News Summary

• U of M researches have identified neurologic fingerprints associated with degerative brain diseases like Alzheimer's
• Abnormal buildup of a brain protein called "tau" can disrupt brain communication abilities before noticeable symptoms occur
• Too much protein buildup can contribute to Alzheimer's disease and other dementias

Quotes

"Research has shown that in neurodegenerative disorders such as Alzheimer's, that more tau is present in the cell body, and that an accumulation of tau proteins can induce neurodegeneration. But no prior study has addressed how tau diminishes brain function.  Our study was designed to show how tau can impact the decline of brain functioning so that therapies can be designed to combat the trend," said Karen Ashe, M.D., Ph,D., the study's lead author.

"The abnormal accumulation of tau proteins in dendritic spines, which are the fundamental computation units in the brain just like the 1 and 0 in computers, causes early memory deficits by directly disrupting neuronal communication. These findings capture what is likely the earliest synaptic dysfunction that precedes synapse loss in neurodegenerative disorders," said Dezhi Liao, Ph.D, one of the study researchers. 

Full Text

MINNEAPOLIS / ST. PAUL (Dec. 22, 2010) - University of Minnesota Medical School researchers have identified one of the earliest neurologic fingerprints associated with neurodegenerative diseases such as Alzheimer's - an abnormal buildup of a protein in the brain called "tau." 

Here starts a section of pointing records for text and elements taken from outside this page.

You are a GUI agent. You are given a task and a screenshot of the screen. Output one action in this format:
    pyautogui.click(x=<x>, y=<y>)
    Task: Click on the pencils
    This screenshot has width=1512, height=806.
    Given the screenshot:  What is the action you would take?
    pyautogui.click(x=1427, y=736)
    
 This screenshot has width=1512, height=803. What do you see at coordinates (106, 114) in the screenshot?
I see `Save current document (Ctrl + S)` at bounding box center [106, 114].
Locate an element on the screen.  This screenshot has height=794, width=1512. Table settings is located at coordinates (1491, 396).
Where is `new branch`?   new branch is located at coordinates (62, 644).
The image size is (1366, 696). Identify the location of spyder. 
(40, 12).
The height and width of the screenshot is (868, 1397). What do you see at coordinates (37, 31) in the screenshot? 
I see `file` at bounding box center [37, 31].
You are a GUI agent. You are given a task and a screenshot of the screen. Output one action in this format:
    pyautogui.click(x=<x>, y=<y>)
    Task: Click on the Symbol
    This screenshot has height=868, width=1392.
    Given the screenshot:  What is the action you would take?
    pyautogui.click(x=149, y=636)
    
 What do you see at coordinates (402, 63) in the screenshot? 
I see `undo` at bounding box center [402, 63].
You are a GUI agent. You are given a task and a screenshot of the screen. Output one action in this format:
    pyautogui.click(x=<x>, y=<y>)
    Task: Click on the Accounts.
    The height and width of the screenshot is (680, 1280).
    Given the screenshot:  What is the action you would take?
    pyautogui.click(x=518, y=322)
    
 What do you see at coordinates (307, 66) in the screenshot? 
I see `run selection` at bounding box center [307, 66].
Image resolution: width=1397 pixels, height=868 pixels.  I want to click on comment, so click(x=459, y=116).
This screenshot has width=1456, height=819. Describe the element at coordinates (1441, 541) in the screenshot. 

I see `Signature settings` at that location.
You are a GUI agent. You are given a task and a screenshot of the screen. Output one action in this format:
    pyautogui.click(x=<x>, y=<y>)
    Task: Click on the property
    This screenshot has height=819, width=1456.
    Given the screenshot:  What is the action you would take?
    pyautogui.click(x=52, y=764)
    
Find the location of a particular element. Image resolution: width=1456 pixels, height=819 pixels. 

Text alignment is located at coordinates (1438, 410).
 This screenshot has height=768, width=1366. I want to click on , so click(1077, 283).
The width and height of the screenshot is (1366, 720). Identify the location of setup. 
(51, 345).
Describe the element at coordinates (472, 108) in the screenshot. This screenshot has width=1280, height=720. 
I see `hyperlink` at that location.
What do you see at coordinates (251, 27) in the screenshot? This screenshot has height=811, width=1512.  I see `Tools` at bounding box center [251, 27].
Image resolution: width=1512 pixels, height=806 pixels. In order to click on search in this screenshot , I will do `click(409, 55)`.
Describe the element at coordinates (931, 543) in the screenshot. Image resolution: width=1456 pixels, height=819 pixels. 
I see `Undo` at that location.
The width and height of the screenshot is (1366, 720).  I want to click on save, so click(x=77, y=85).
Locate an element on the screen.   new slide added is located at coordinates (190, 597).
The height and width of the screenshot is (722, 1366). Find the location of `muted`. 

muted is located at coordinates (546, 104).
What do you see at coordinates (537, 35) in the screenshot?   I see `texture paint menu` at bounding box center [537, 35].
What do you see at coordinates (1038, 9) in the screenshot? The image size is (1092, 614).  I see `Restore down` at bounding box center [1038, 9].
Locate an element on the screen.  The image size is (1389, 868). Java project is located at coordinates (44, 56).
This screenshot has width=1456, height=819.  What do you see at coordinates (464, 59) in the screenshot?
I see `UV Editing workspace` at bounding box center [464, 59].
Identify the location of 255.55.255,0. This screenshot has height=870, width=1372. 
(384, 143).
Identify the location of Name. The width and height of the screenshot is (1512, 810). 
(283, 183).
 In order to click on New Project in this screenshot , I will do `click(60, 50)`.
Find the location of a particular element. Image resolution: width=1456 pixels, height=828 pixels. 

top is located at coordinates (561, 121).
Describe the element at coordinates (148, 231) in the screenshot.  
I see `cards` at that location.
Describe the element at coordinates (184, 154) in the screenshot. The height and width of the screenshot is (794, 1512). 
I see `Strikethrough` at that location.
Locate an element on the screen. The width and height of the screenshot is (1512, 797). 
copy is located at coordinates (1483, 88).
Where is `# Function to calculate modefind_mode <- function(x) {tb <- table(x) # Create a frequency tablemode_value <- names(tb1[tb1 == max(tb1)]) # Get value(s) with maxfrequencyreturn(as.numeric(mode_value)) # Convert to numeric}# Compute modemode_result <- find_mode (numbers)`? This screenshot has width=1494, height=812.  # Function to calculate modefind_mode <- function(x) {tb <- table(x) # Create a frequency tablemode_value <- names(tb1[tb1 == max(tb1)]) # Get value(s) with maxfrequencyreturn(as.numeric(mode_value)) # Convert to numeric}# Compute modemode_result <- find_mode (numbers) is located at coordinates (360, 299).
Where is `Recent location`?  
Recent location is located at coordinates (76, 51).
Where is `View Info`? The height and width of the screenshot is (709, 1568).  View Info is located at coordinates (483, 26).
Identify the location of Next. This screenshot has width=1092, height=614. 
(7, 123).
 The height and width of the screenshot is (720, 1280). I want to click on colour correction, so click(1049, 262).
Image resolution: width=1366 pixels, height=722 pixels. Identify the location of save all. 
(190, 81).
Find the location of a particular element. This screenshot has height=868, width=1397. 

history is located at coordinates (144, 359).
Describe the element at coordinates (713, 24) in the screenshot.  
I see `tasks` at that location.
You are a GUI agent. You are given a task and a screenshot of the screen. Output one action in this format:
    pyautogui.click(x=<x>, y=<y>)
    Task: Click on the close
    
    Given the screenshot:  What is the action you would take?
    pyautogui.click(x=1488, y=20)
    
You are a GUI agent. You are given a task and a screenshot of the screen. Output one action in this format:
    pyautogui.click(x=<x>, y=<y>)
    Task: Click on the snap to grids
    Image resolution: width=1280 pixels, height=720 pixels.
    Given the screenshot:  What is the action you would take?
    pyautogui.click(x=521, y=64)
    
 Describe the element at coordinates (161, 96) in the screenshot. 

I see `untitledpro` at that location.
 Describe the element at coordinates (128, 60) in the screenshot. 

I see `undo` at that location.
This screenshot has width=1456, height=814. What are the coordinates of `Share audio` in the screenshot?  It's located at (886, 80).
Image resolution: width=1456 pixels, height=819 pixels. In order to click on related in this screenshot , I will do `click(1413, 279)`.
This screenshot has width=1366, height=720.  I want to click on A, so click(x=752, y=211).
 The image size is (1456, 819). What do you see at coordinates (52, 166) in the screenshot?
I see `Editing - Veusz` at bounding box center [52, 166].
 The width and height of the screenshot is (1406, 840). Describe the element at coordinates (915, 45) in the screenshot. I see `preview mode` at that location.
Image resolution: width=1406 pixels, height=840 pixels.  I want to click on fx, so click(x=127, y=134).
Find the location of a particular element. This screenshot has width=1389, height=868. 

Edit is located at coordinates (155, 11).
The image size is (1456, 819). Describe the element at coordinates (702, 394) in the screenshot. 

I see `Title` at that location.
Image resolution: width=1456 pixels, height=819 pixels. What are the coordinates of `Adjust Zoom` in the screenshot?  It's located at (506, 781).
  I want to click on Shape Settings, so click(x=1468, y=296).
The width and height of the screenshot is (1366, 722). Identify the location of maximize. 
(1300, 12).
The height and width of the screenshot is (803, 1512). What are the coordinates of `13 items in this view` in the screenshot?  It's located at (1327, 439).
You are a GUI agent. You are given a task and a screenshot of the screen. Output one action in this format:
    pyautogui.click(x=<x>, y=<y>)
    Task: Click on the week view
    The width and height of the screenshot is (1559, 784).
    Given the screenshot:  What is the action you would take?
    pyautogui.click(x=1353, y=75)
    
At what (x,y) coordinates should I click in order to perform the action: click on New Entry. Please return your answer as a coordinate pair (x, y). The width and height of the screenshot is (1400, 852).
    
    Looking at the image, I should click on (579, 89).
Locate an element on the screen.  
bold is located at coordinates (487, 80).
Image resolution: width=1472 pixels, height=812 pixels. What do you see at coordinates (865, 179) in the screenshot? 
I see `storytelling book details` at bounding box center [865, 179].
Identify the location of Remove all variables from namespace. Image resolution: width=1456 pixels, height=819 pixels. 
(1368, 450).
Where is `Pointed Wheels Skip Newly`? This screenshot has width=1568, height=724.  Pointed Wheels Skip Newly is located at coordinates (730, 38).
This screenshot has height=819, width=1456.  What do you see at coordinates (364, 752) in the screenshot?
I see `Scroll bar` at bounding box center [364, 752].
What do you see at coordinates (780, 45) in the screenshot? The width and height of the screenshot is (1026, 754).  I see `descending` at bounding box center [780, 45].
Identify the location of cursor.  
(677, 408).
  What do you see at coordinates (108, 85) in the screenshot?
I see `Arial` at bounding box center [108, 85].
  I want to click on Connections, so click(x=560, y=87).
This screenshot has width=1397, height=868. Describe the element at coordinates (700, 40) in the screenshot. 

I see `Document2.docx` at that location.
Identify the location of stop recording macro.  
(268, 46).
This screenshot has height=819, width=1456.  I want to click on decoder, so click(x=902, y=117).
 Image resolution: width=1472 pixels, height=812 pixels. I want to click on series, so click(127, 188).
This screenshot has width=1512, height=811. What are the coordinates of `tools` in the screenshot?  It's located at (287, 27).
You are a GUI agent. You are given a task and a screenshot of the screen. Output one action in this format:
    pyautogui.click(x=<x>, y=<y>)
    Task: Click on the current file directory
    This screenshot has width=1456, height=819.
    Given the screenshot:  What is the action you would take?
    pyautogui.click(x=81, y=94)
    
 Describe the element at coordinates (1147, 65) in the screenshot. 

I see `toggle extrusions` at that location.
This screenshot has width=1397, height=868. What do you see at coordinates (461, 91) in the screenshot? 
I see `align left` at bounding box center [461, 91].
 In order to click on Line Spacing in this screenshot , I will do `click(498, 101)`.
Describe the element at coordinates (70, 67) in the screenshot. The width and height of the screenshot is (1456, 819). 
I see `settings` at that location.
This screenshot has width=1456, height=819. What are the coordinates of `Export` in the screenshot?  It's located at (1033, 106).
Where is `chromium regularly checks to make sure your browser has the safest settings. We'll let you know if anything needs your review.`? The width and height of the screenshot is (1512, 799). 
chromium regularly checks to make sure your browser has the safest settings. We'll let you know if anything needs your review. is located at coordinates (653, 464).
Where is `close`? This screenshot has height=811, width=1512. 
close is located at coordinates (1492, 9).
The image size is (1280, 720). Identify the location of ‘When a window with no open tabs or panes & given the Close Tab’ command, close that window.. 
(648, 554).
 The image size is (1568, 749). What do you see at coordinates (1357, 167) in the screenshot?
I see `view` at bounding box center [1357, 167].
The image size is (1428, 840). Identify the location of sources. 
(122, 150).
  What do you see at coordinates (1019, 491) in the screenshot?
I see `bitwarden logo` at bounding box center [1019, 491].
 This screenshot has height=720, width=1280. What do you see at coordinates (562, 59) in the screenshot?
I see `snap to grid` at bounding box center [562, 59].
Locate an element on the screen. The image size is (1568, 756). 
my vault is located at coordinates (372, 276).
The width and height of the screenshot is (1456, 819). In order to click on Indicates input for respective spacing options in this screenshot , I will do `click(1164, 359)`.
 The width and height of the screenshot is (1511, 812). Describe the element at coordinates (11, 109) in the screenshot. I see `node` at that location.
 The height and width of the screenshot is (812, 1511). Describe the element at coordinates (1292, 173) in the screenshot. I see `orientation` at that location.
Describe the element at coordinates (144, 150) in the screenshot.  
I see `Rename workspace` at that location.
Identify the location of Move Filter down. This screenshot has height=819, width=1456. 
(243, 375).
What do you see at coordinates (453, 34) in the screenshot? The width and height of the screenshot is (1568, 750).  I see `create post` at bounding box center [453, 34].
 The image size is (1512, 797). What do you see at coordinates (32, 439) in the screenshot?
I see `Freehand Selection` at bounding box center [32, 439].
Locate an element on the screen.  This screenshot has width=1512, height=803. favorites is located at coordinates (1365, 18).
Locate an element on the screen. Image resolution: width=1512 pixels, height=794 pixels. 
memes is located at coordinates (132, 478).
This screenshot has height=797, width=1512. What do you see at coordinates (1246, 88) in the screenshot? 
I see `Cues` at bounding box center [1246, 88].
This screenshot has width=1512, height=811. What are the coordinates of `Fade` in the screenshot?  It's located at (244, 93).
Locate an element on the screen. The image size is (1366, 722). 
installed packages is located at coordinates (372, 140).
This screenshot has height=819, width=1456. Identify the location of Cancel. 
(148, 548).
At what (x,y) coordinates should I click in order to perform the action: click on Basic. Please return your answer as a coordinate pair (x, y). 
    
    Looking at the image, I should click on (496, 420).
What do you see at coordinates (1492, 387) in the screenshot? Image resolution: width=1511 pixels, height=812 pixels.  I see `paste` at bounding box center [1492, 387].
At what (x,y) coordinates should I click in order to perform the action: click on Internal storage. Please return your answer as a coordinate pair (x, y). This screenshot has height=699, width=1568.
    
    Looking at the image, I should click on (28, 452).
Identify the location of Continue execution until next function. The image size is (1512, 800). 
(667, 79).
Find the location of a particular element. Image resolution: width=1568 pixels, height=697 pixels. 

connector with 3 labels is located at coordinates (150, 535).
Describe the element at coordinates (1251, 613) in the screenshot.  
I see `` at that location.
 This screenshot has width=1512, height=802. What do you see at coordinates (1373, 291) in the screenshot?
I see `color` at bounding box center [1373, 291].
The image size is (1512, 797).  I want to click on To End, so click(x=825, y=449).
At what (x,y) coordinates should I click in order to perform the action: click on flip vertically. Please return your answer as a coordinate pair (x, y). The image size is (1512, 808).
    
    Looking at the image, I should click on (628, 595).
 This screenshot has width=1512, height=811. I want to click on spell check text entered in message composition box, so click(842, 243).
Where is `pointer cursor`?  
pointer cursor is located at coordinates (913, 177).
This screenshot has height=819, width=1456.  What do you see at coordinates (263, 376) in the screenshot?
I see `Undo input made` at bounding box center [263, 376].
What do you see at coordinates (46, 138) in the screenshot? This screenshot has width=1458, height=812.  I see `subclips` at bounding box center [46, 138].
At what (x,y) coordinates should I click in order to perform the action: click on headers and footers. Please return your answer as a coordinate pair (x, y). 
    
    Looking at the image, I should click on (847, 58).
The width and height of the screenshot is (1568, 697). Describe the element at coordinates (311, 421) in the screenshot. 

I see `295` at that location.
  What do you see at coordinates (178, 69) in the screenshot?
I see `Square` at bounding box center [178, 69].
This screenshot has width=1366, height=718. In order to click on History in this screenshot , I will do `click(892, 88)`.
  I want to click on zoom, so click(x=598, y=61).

According to neuroscientists Karen Ashe, Ph.D., from the University of Minnesota and the Minneapolis VA Health Care System, and Dezhi Liao, Ph.D., from the University of Minnesota, a buildup of tau can disrupt the brain's communication abilities even before noticeable symptoms occur.

The research, published in the Dec. 22 issue of the journal Neuron may help guide development of therapeutic strategies that precede irreversible degeneration in some parts of the brain.  Such degeneration is a defining feature of neurodegenerative disorders called "tauopathies," which include Alzheimer's disease and other dementias.

Normally, tau proteins act as stabilizers in the body's cells - most notably within the central nervous system.  When defective, prior research has shown that abnormal tau levels can form brain-damaging deposits, and that too much of the protein can contribute to Alzheimer's disease and other dementias.

"Research has shown that in neurodegenerative disorders such as Alzheimer's, that more tau is present in the cell body, and that an accumulation of tau proteins can induce neurodegeneration," said Ashe, the study's lead author.  "But no prior study has addressed how tau diminishes brain function.  Our study was designed to show how tau can impact the decline of brain functioning so that therapies can be designed to combat the trend."    

Ashe and Liao found that early accumulation of tau in the portion of the brain responsible for conducting electrochemical stimulation - structures known as dendritic spines - are directly correlated to neurodegenerative disorders.  To prove the correlation, the researchers expressed fluoresced tau proteins into neurons and directly monitored the communication along dendritic spines.  These structures are sites where there lies a link between two neurons.

"The abnormal accumulation of tau proteins in dendritic spines, which are the fundamental computation units in the brain just like the 1 and 0 in computers, causes early memory deficits by directly disrupting neuronal communication," Liao said .  "These findings capture what is likely the earliest synaptic dysfunction that precedes synapse loss in neurodegenerative disorders."

 "Understanding the key interactions that occur prior to neuronal loss will become increasingly important as preventative strategies shift the timing of interventions to pre-degenerative phases of disease," Ashe added.